FRAGMENTO CITADO:
====

El máximo honor de la ciencia se lo granjearon las investigaciones sobre química atmosférica y la predicción del adelgazamiento de la capa de ozono como consecuencia de la emisión de ciertos gases industriales, los clorofluorocarburos (CFCs).
Trabajo que realizó tras unirse al equipo del profesor Frank Sherwood Rowland en 1973 como becario de posdoctorado, en Irvine, California, habiendo estudiado antes la carrera de Ingeniería Química en la UNAM; Cinética de Polimerización en la alemana Universidad de Friburgo, y el doctorado en Fisicoquímica en la Universidad de California, en Berkeley.
Tan sólo tres meses después de su llegada a Irvine, Rowland y él ya habían creado la «Teoría del agotamiento del ozono por los CFCs», que en un principio no parecía de especial transcendencia, hasta que se comprendió la seriedad del problema.
«Nos alarmaba la posibilidad de que la liberación continua de CFCs en la atmósfera pudiera causar una degradación significativa de la capa de ozono estratosférica de la Tierra», advirtió el mexicano, dedicado en los años siguientes a que la investigación fuera publicada a una agitada difusión ante científicos, autoridades públicas y medios de comunicación.
«Sabíamos que ésta era la única forma de asegurar que la sociedad tomara algunas medidas a fin de reducir el problema», estimaba. «Me emociona y me mueve a humildad el que pude hacer algo que no sólo contribuyó a nuestra compresión de la química atmosférica, sino que también tuvo profundas repercusiones».
Y es por todo esto, que eventualmente condujo al Protocolo de Montreal -el primer tratado internacional que ha enfrentado con efectividad un problema ambiental de escala global-, por lo que Molina pervivirá en la memoria, opinaron colegas.

====

MATERIAL PROPORCIONADO:

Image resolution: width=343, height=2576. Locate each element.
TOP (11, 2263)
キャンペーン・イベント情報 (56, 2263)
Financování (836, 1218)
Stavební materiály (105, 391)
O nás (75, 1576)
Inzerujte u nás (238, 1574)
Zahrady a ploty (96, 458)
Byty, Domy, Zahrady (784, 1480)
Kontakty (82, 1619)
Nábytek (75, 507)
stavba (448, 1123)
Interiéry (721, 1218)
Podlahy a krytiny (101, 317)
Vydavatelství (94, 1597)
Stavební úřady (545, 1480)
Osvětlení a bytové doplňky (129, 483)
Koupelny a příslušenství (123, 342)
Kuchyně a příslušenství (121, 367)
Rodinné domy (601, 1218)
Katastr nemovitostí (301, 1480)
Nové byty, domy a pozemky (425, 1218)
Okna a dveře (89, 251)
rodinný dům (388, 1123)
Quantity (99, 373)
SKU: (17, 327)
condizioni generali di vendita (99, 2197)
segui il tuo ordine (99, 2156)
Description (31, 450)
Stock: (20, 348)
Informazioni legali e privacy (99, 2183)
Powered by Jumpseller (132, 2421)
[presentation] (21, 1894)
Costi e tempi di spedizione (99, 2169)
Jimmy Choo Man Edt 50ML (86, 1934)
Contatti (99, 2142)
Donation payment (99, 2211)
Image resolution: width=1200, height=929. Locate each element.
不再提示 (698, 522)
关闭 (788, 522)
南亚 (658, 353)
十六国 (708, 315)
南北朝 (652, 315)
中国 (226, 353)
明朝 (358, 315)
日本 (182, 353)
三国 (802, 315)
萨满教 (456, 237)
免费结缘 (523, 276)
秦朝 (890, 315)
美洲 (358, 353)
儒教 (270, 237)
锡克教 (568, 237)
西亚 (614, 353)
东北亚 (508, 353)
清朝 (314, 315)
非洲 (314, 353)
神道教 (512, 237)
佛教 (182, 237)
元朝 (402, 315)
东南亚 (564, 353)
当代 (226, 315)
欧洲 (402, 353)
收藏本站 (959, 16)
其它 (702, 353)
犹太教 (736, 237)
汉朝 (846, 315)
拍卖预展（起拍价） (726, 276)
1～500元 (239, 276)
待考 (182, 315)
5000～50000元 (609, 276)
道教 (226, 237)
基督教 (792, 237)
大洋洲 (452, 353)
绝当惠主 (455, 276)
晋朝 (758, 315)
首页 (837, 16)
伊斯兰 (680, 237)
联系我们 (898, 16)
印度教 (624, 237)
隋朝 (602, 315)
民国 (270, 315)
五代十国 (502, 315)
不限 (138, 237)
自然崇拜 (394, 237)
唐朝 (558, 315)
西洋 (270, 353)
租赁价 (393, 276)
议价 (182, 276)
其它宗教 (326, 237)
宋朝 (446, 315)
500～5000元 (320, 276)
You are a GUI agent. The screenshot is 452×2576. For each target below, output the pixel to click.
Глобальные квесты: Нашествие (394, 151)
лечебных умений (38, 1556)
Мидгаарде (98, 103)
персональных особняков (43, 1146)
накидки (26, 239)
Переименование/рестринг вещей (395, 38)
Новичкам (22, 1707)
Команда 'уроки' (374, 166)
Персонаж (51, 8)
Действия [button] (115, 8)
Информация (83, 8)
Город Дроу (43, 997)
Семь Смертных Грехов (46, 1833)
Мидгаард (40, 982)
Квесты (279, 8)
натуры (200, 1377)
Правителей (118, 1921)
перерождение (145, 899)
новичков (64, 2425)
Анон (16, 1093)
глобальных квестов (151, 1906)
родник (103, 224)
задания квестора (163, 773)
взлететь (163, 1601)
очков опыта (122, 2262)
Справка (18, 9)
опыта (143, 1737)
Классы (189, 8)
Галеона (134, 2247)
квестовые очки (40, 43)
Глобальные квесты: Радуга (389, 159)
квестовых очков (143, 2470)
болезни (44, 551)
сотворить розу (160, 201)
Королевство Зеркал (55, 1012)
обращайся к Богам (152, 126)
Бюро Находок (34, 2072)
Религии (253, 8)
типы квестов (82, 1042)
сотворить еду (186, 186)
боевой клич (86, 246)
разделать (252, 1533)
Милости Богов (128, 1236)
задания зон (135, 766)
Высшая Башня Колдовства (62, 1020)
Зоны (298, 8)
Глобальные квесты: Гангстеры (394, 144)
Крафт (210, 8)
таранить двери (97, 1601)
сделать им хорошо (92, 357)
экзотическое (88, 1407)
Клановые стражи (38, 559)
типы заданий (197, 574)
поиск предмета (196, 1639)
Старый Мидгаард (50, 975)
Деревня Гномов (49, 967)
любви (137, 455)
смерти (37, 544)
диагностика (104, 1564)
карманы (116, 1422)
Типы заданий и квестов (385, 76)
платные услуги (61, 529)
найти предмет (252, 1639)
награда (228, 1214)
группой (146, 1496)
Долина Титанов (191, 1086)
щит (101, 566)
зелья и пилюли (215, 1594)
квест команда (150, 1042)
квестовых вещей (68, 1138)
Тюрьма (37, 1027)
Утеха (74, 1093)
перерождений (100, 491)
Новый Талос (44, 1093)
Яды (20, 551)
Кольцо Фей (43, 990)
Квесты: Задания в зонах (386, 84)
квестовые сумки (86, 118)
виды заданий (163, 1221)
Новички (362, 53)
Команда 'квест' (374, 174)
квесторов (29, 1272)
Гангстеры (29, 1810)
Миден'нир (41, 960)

====

SOBRE EL EJERCICIO: Por favor, transcribe sin cambios la parte del fragmento sobre la capa de ozono que empieza con «El máximo honor» y continúa hasta «seriedad del problema.», incluidas ambas.

RESPUESTA DEL EJERCICIO:
El máximo honor de la ciencia se lo granjearon las investigaciones sobre química atmosférica y la predicción del adelgazamiento de la capa de ozono como consecuencia de la emisión de ciertos gases industriales, los clorofluorocarburos (CFCs).
Trabajo que realizó tras unirse al equipo del profesor Frank Sherwood Rowland en 1973 como becario de posdoctorado, en Irvine, California, habiendo estudiado antes la carrera de Ingeniería Química en la UNAM; Cinética de Polimerización en la alemana Universidad de Friburgo, y el doctorado en Fisicoquímica en la Universidad de California, en Berkeley.
Tan sólo tres meses después de su llegada a Irvine, Rowland y él ya habían creado la «Teoría del agotamiento del ozono por los CFCs», que en un principio no parecía de especial transcendencia, hasta que se comprendió la seriedad del problema.